1

Is there anyway to quickly ( O(1), no higher) check if a chunk of data (bits) is corrupted, and the only information is the format it should be in? (i.e. utf8, and you know the range of chars it's allowed to be)

  • (sidenote, impossible to checksum beforehand) – CoolGuyBananarama Sep 02 '15 at 12:46
  • 1
    **No**, to check whether *n* bits are not corrupted you need to look at *n* bits. – Artjom B. Sep 02 '15 at 12:47
  • Dam.
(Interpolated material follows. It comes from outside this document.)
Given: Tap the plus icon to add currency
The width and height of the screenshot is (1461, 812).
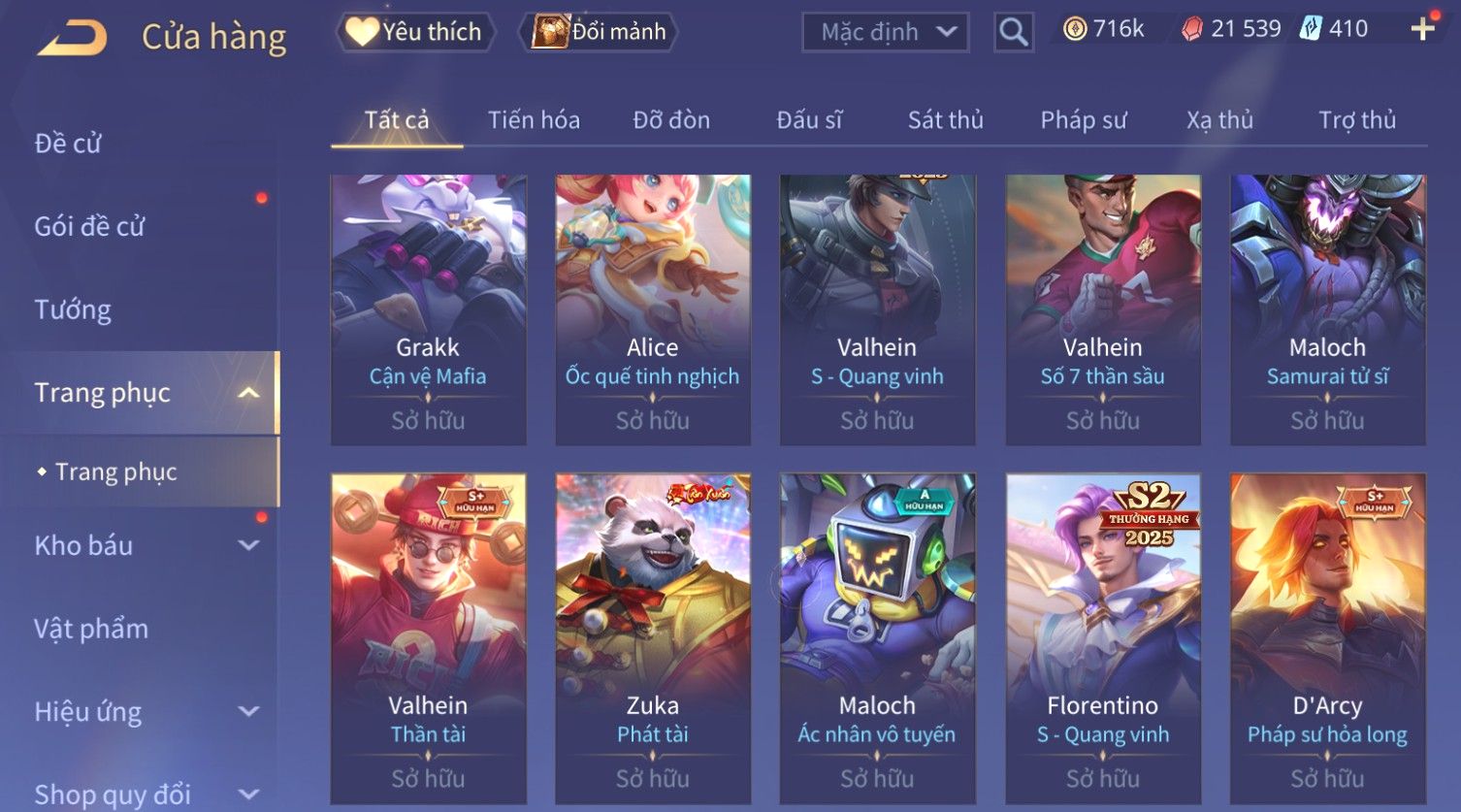Looking at the screenshot, I should [x=1422, y=29].

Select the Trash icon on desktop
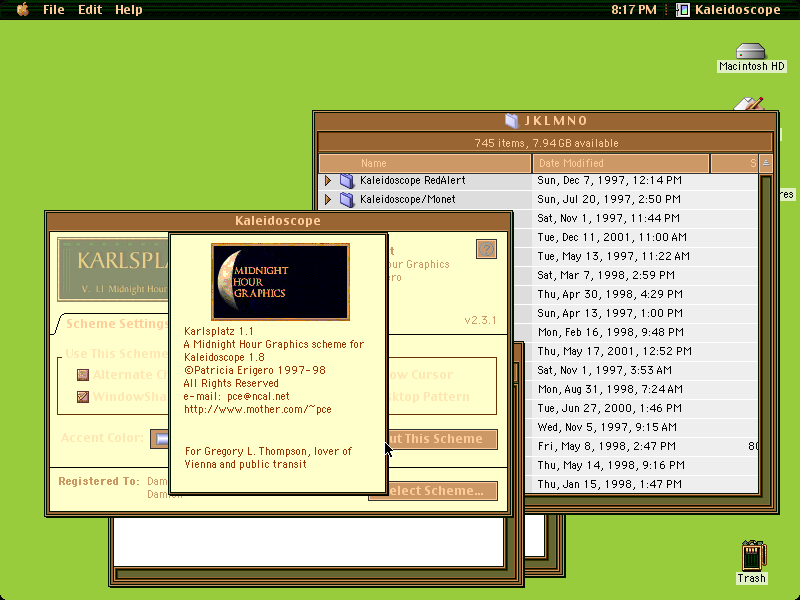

I suppose that is to check if each byte is a char... – CoolGuyBananarama Sep 02 '15 at 12:50
  • If you're trying to verify UTF-8, you can't just "check if each byte is a char." UTF-8 is a variable-length encoding that can use up to 4 bytes to encode a single character. http://stackoverflow.com/questions/9533258/what-is-the-maximum-number-of-bytes-for-a-utf-8-encoded-character – Jim Mischel Sep 02 '15 at 14:34
  • ..so how do you check if they're chars? – CoolGuyBananarama Sep 02 '15 at 15:41
  • You verify UTF8 by decoding the stream. UTF8 is self-synchronizing. There are easily recognized bit patterns that you can search for (forward or backward) to find character boundaries. You'd have to look at the UTF-8 spec for details. A search for "UTF-8 self synchronizing" will get you started. – Jim Mischel Sep 03 '15 at 08:07

1 Answers1

3

Its not possible theoretically. Information can be corrupted from large chunk to even only in a single bit(an arbitrary bit can be flipped to 0/1). So, you need to check N bits of your stream to make sure the remote data is not corrupted. It will take atleast O(# of bits in stream).

Kaidul
  • 15,409
  • 15
  • 81
  • 150